_PROVIDED INFORMATION_:
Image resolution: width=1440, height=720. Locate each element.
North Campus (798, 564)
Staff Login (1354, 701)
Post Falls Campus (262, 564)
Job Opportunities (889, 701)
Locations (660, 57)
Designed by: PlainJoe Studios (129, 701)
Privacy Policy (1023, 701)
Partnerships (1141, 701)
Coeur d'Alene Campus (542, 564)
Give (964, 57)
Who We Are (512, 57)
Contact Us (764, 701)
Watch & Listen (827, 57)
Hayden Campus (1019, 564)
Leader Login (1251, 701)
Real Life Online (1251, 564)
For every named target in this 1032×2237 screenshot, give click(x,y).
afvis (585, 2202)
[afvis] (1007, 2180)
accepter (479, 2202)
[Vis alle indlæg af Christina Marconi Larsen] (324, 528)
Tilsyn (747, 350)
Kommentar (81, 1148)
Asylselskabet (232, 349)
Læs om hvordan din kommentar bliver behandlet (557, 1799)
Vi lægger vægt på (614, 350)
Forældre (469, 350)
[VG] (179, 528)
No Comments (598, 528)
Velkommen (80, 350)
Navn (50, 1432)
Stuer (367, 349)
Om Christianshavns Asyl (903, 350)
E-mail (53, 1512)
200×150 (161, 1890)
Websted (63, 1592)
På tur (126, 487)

_STATED TASK_: Write out the records above again, switching "Login" to "Sign In" wherever it occurs and leaving everything else unchanged.

_SOLVED EXERCISE_:
Image resolution: width=1440, height=720. Locate each element.
North Campus (798, 564)
Staff Sign In (1354, 701)
Post Falls Campus (262, 564)
Job Opportunities (889, 701)
Locations (660, 57)
Designed by: PlainJoe Studios (129, 701)
Privacy Policy (1023, 701)
Partnerships (1141, 701)
Coeur d'Alene Campus (542, 564)
Give (964, 57)
Who We Are (512, 57)
Contact Us (764, 701)
Watch & Listen (827, 57)
Hayden Campus (1019, 564)
Leader Sign In (1251, 701)
Real Life Online (1251, 564)
For every named target in this 1032×2237 screenshot, give click(x,y).
afvis (585, 2202)
[afvis] (1007, 2180)
accepter (479, 2202)
[Vis alle indlæg af Christina Marconi Larsen] (324, 528)
Tilsyn (747, 350)
Kommentar (81, 1148)
Asylselskabet (232, 349)
Læs om hvordan din kommentar bliver behandlet (557, 1799)
Vi lægger vægt på (614, 350)
Forældre (469, 350)
[VG] (179, 528)
No Comments (598, 528)
Velkommen (80, 350)
Navn (50, 1432)
Stuer (367, 349)
Om Christianshavns Asyl (903, 350)
E-mail (53, 1512)
200×150 (161, 1890)
Websted (63, 1592)
På tur (126, 487)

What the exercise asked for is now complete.